## Problem Description and Formulation

The problem is a linear programming optimization problem. The goal is to maximize profit by determining the optimal number of acres to allocate to growing ylang ylang and vanilla, given certain constraints.

### Variables
- Let \(Y\) be the number of acres allocated to ylang ylang.
- Let \(V\) be the number of acres allocated to vanilla.

### Objective Function
The profit per acre of ylang ylang is $150, and the profit per acre of vanilla is $100. The objective is to maximize the total profit \(P\), which can be represented as:
\[P = 150Y + 100V\]

### Constraints
1. **Total Acres**: The producer has 100 acres available.
\[Y + V \leq 100\]

2. **Minimum Ylang Ylang**: The producer must grow at least 10 acres of ylang ylang.
\[Y \geq 10\]

3. **Minimum Vanilla**: The producer must grow at least 20 acres of vanilla.
\[V \geq 20\]

4. **Ylang Ylang vs.
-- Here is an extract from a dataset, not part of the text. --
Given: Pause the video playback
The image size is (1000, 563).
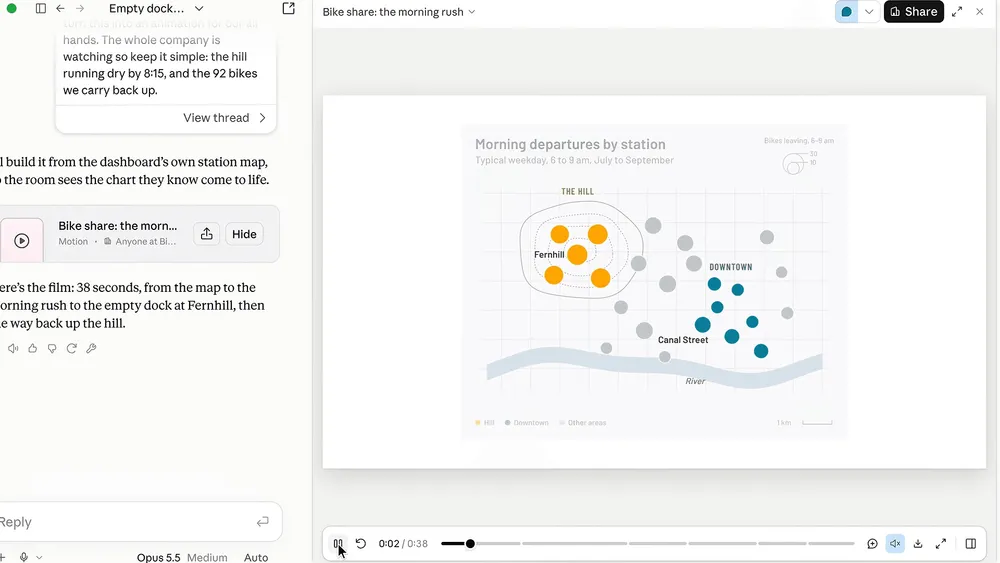Looking at the screenshot, I should click(x=338, y=543).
Vanilla**: The producer can grow at most twice the amount of ylang ylang as vanilla.
\[Y \leq 2V\]

5. **Non-Negativity**: Acres cannot be negative, but given the minimum requirements, this is implicitly satisfied.

## Gurobi Code

To solve this problem using Gurobi in Python, we can use the following code:

```python
import gurobi

def solve_optimization_problem():
    # Create a new model
    model = gurobi.Model()

    # Define variables
    Y = model.addVar(lb=0, name="Ylang_Ylang")
    V = model.addVar(lb=0, name="Vanilla")

    # Set bounds based on problem description
    Y.lb = 10  # At least 10 acres of ylang ylang
    V.lb = 20  # At least 20 acres of vanilla

    # Objective function: Maximize profit
    model.setObjective(150 * Y + 100 * V, gurobi.GRB.MAXIMIZE)

    # Constraints
    model.addConstr(Y + V <= 100, name="Total_Acres")  # Total acres constraint
    model.addConstr(Y <= 2 * V, name="Ylang_Ylang_vs_Vanilla")  # Ylang ylang vs. vanilla constraint

    # Solve the model
    model.optimize()

    # Check if the model is optimized
    if model.status == gurobi.GRB.OPTIMAL:
        print(f"Optimal acres of Ylang Ylang: {Y.varValue}")
        print(f"Optimal acres of Vanilla: {V.varValue}")
        print(f"Maximum profit: ${model.objVal:.2f}")
    else:
        print("The model is infeasible.")

solve_optimization_problem()
```

This code defines the optimization problem using Gurobi's Python interface, solves it, and prints out the optimal acres for each crop and the maximum achievable profit. If the problem is infeasible, it will indicate that instead.